Selon Le Monde, l’ancien Premier ministre espagnol José Luis Rodríguez Zapatero a été convoqué par la justice dans le cadre d’une enquête pour trafic d’influence. Une nouvelle qui intervient alors que Pedro Sánchez, actuel chef du gouvernement, voit sa position politique s’affaiblir dangereusement après une série de revers électoraux et de scandales de corruption.
Ce qu'il faut retenir
- José Luis Rodríguez Zapatero, Premier ministre espagnol entre 2004 et 2011, a été convoqué par la justice dans une affaire de trafic d’influence.
- Pedro Sánchez, son successeur, subit une crise politique aggravée par des défaites électorales et des affaires de corruption.
- L’enquête vise des soupçons de trafic d’influence remontant à la période où Zapatero dirigeait le gouvernement.
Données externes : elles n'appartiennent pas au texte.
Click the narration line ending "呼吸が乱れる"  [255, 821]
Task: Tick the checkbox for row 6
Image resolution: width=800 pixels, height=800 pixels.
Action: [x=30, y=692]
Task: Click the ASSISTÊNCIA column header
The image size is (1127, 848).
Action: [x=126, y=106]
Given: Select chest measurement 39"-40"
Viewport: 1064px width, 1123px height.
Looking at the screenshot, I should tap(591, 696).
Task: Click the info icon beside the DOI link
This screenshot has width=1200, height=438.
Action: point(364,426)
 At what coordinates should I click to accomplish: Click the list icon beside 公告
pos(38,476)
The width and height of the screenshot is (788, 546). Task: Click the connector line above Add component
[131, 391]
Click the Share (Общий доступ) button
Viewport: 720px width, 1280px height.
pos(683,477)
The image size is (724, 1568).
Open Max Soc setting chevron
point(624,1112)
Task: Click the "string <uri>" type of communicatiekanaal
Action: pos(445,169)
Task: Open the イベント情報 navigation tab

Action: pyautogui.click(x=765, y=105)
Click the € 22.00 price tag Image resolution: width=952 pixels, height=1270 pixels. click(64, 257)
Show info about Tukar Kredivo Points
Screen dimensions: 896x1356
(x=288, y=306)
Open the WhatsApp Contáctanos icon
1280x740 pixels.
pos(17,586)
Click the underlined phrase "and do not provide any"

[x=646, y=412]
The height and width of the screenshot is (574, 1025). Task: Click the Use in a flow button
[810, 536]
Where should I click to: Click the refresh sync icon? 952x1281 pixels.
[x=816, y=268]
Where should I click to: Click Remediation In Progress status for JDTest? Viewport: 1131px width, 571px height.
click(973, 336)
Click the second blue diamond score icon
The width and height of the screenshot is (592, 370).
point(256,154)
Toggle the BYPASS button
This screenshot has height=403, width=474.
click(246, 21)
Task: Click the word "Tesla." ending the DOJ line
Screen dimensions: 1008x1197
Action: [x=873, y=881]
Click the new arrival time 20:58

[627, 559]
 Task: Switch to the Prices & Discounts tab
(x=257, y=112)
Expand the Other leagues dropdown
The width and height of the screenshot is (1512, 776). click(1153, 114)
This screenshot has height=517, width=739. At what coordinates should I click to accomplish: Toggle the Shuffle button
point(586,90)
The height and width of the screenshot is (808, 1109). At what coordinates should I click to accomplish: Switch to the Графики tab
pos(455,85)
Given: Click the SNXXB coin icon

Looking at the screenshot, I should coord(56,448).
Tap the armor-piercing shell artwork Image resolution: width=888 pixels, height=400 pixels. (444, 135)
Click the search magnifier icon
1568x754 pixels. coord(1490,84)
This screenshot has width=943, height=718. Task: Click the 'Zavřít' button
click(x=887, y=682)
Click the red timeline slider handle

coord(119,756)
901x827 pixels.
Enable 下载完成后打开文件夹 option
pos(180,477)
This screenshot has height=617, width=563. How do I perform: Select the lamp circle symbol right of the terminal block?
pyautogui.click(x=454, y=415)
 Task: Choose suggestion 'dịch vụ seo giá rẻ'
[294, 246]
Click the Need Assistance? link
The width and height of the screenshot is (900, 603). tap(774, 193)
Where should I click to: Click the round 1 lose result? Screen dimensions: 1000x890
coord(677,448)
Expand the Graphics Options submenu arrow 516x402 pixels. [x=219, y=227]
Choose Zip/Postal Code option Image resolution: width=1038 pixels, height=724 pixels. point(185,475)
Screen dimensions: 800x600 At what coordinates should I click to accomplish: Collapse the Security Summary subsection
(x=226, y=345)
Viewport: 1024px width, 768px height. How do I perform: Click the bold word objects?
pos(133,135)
Une convocation judiciaire au pire moment pour Sánchez
La décision de la justice espagnole de convoquer José Luis Rodríguez Zapatero dans le cadre d’une enquête pour trafic d’influence tombe à un moment particulièrement délicat pour Pedro Sánchez. Le Premier ministre socialiste, déjà fragilisé par une série de défaites électorales aux scrutins régionaux et municipaux de mai 2026, voit sa crédibilité encore érodée par des révélations de corruption touchant son camp. Selon Le Monde, cette affaire pourrait relancer les tensions au sein de la coalition gouvernementale et affaiblir davantage son autorité.
Les élections de mai 2026 ont marqué un tournant politique en Espagne, avec des pertes significatives pour le Parti socialiste ouvrier espagnol (PSOE) de Sánchez. Ces résultats ont été interprétés comme un rejet des politiques menées par son gouvernement, notamment sur les questions économiques et sociales. Dans ce contexte, l’enquête visant Zapatero ajoute une dimension supplémentaire à la crise institutionnelle.
Un ancien chef de gouvernement dans le collimateur de la justice
José Luis Rodríguez Zapatero, Premier ministre espagnol de 2004 à 2011, a été officiellement convoqué par la justice dans le cadre d’une procédure pour trafic d’influence. Selon les informations rapportées par Le Monde, cette enquête pourrait concerner des décisions prises pendant son mandat, notamment des contrats publics attribués à des entreprises proches du PSOE. Aucune date n’a encore été fixée pour son audition, mais sa convocation marque une étape significative dans l’instruction du dossier.
Zapatero, figure historique du PSOE, a toujours nié toute implication dans des affaires de corruption. Il a souligné dans une déclaration à la presse que « cette convocation est une étape normale dans le cadre d’une enquête judiciaire ». Pourtant, son nom est désormais associé à une affaire qui pourrait raviver les critiques contre le parti au pouvoir, déjà fragilisé par plusieurs scandales.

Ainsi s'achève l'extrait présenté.